__Dataset records__:
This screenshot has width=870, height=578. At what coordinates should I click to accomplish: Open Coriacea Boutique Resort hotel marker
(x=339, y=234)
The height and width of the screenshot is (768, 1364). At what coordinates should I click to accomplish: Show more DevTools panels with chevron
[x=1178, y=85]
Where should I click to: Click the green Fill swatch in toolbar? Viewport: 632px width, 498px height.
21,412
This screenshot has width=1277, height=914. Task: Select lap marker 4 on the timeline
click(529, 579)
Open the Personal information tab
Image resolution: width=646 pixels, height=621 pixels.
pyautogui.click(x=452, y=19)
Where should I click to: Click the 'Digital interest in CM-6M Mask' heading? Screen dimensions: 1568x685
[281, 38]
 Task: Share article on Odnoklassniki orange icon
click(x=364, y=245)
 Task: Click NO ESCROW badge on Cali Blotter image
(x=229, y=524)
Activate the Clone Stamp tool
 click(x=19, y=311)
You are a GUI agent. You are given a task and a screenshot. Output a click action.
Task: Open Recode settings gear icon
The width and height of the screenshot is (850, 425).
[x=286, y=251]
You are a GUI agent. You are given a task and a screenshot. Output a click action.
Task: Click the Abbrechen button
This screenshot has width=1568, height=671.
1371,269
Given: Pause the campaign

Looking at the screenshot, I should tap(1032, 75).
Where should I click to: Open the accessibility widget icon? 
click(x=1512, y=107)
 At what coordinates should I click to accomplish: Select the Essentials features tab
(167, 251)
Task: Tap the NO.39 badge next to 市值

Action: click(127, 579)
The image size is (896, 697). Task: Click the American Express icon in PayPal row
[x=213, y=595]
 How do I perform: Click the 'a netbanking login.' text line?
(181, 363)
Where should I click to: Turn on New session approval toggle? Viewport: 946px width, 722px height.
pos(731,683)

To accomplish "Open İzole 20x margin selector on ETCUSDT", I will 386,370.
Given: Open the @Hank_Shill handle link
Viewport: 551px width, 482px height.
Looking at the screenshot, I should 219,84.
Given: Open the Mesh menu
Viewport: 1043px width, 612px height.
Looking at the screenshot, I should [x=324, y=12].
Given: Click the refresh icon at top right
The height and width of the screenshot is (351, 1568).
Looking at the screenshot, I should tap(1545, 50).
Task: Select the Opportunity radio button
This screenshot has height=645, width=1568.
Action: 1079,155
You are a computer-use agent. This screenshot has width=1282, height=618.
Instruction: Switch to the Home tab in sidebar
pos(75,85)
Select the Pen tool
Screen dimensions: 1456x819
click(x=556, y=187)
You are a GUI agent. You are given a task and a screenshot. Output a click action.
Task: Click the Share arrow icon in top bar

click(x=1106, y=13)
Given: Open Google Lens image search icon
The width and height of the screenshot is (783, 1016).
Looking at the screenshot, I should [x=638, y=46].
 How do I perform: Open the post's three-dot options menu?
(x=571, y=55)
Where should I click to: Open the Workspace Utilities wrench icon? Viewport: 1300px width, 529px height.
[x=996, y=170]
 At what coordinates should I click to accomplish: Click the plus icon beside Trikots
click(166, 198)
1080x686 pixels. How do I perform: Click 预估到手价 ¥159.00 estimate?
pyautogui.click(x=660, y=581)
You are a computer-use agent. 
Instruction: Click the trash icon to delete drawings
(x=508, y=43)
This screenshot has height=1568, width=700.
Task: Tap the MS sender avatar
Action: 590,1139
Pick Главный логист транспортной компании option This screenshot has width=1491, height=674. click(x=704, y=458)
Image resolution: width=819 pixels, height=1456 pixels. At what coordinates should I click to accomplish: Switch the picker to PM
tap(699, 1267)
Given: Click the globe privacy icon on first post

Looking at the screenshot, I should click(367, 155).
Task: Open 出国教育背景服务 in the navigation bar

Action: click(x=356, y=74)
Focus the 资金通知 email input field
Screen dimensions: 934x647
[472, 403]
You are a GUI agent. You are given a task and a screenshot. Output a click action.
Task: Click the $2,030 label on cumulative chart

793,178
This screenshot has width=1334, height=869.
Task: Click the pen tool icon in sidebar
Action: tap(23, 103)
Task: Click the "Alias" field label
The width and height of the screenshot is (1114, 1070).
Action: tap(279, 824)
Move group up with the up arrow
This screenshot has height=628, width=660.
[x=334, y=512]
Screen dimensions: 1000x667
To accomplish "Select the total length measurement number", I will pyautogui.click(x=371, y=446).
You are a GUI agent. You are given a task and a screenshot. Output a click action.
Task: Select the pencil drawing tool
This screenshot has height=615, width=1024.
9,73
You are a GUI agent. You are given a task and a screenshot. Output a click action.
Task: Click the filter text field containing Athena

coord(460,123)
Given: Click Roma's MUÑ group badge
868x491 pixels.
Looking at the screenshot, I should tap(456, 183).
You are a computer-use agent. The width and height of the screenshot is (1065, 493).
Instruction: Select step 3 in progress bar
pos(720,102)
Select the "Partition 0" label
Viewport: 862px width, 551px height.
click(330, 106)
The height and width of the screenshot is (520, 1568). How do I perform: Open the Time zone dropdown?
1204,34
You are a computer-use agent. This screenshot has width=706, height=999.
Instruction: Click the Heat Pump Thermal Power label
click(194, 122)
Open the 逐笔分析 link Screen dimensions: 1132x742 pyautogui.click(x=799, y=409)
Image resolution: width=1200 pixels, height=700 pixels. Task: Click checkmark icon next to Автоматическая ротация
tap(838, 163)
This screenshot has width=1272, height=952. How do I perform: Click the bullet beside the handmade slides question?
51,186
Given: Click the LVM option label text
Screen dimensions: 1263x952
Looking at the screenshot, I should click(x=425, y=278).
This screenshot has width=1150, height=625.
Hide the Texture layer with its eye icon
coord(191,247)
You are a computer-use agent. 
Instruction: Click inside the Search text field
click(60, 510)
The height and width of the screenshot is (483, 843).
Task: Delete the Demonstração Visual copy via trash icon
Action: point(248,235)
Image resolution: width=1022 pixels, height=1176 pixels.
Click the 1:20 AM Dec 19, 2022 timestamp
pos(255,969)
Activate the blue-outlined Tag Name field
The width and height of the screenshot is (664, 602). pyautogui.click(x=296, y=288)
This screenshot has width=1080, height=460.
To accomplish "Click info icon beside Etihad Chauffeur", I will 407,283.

__Exercise goal__:
Make a tally of the lines in this material that hold the string "button", then give that number without any other words.

__Written solution__:
2